Vu le consensus général, la mémoire collective et en même temps l’indifférence générale qui règne durant la période allant de 1946 à 1960 à propos du Viêt-nam, nous observons que l’opinion publique, les médias, les lobbies et les think thanks ne jouent pas ou peu dans la prise de décision. Cette situation entraîne certaines conséquences non négligeables dans le processus décisionnel. En effet, la rétroaction se fait uniquement au niveau de l’équipe décisionnelle et de la bureaucratie. Quant à la politique de propagande, celle-ci est partiellement absente.

Consignes:
• a. Traduisez en anglais la phrase suivante de l'extrait : « En effet, la rétroaction se fait uniquement au niveau de l'équipe décisionnelle et de la bureaucratie. »
• b. Selon l'extrait, quels phénomènes règnent à propos du Viêt-nam durant la période allant de 1946 à 1960 ? Énumérez-les tous.
Fondez-vous exclusivement sur l'extrait.

Données à analyser:

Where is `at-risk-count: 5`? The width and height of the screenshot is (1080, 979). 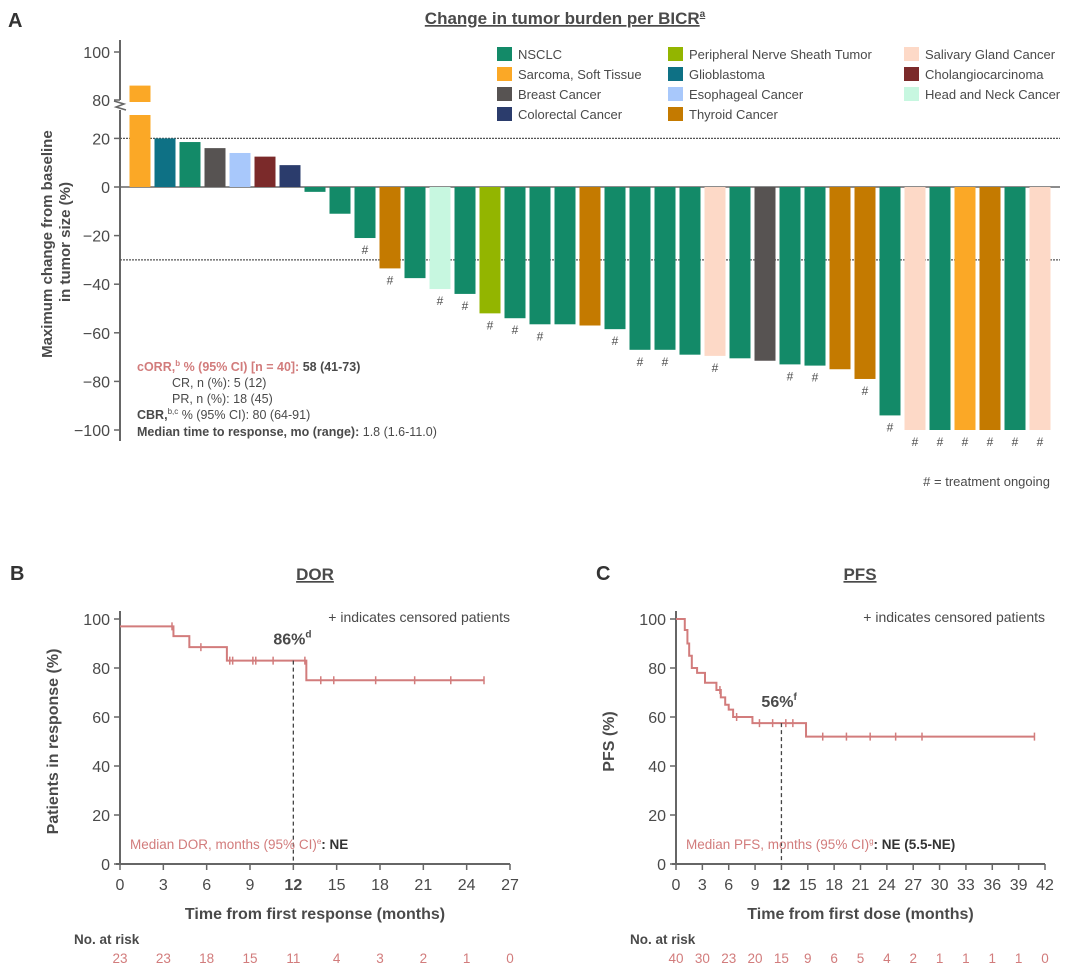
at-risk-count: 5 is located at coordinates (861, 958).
...
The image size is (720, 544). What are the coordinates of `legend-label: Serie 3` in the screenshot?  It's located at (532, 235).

Corrigé:
• a. Indeed, feedback takes place solely at the level of the decision-making team and the bureaucracy.

• b.
- le consensus général
- la mémoire collective
- l'indifférence générale